For handheld laser welding machines, the welding head that connects the usage scene and outputs laser energy is an essential component. In the welding head, the optical part is a critical element that plays a vital role in the welding process.
The basic optical principle of the handheld welding head consists of three components: beam collimation, beam swing, and beam focusing, as shown in the figure below.
After the QBH emits a laser beam, it passes through a collimating mirror and becomes parallel light. Then, it is reflected by the galvanometer and directed towards the focusing lens. Finally, the laser beam is focused on the surface of the workpiece.
Beam collimation
The light emitted by QBH’s optical fiber originates from a point source and exhibits a certain divergence angle.
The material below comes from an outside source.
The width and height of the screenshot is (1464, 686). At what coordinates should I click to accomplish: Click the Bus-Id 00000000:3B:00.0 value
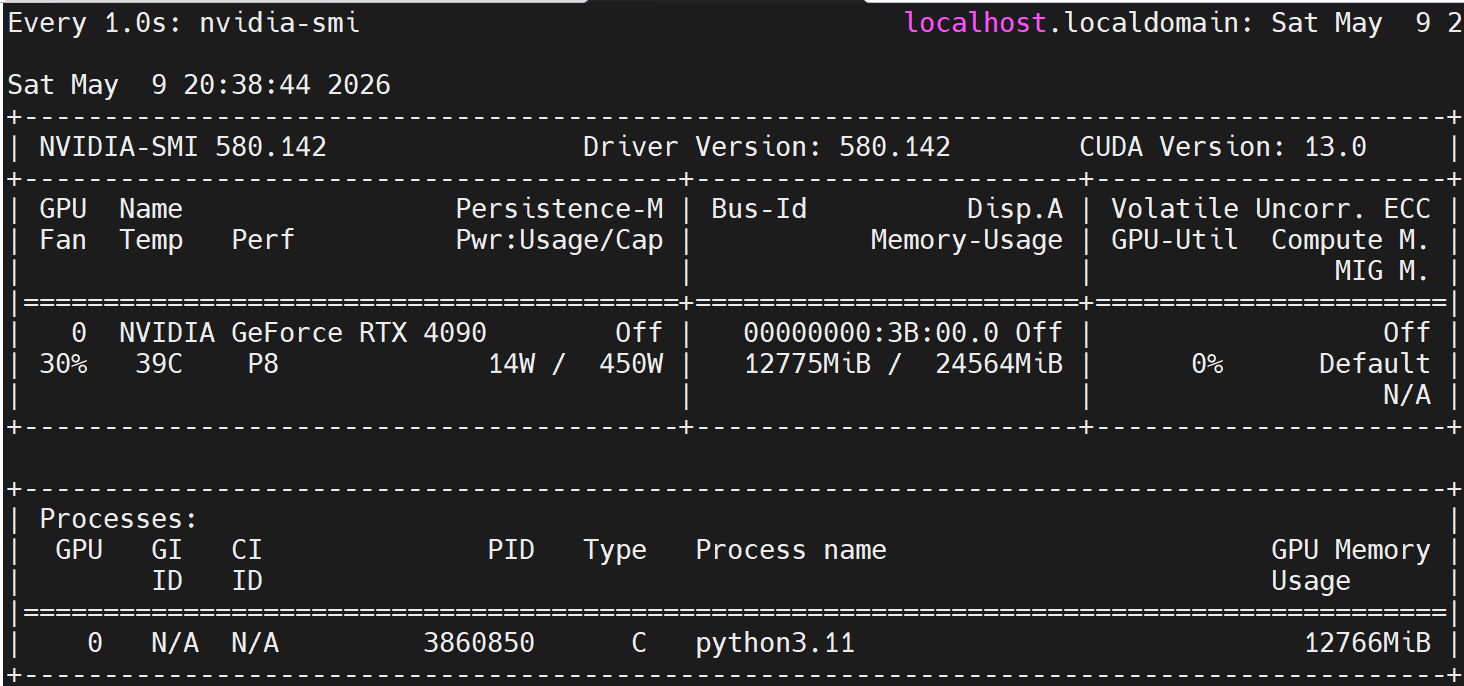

As it propagates, it spreads in a conical shape, much like turning on a flashlight and illuminating a match in the darkness.
The purpose of the collimator is to convert the diverging light into parallel light and ensure that it travels straight without deviation. Additionally, the beam’s waist radius is controlled to restrict it to the narrow optical path of the welding head.
Beam swing
In handheld welding, the purpose of beam swing is to improve the adaptability of the weld gap.
Due to the small size of the focused spot, it can be challenging to follow the weld track while holding it. Additionally, it can also be challenging to cover the weld with a large gap.
To address these challenges, the beam is arranged into a straight line as wide as 3.0mm. This allows the operator to conveniently align and cover the laser to the weld.
The beam swing is achieved by a vibrating lens that rapidly deflects back and forth, driven by a motor. This effectively changes the path of the laser beam.
The basic principle is shown in the figure below:
As per the basic reflection law, the angle of reflection is equal to the angle of incidence.
When the galvanometer is positioned at angle 1, the light is reflected along path 1 and focused onto point 1. Similarly, when it is positioned at angle 2, the light is reflected along path 2 and focused onto point 2.
If the galvanometer oscillates between angles 1 and 2, the focused light spot will move back and forth between points 1 and 2. When the speed of movement is sufficiently high, it appears as a straight line.
The length of this straight line is referred to as the “swing width,” while the frequency of deflection is known as the “swing frequency.”
The intelligent air-cooled handheld welder has an adjustable swing width of 0 ~ 5mm and an adjustable swing frequency of 0 ~ 300Hz.
Beam focusing
The galvanometer reflects a beam of parallel light which converges into a small spot after passing through the focusing lens. The small spot is then incident on the workpiece surface.
The purpose of the focusing lens is to concentrate the parallel beams together, forming a small light spot. This enables the production of super energy density.
Role of protective lenses
During hand-held welding, smoke and dust are produced, which can potentially harm the focusing lens. Therefore, it is essential to safeguard the lens to ensure its functionality and longevity by providing proper isolation and protection.
Conclusion
Protective lenses are considered consumables, therefore it is important to regularly check their condition. The frequency of these checks should be determined based on the level of service intensity and the environment in which the equipment is being used.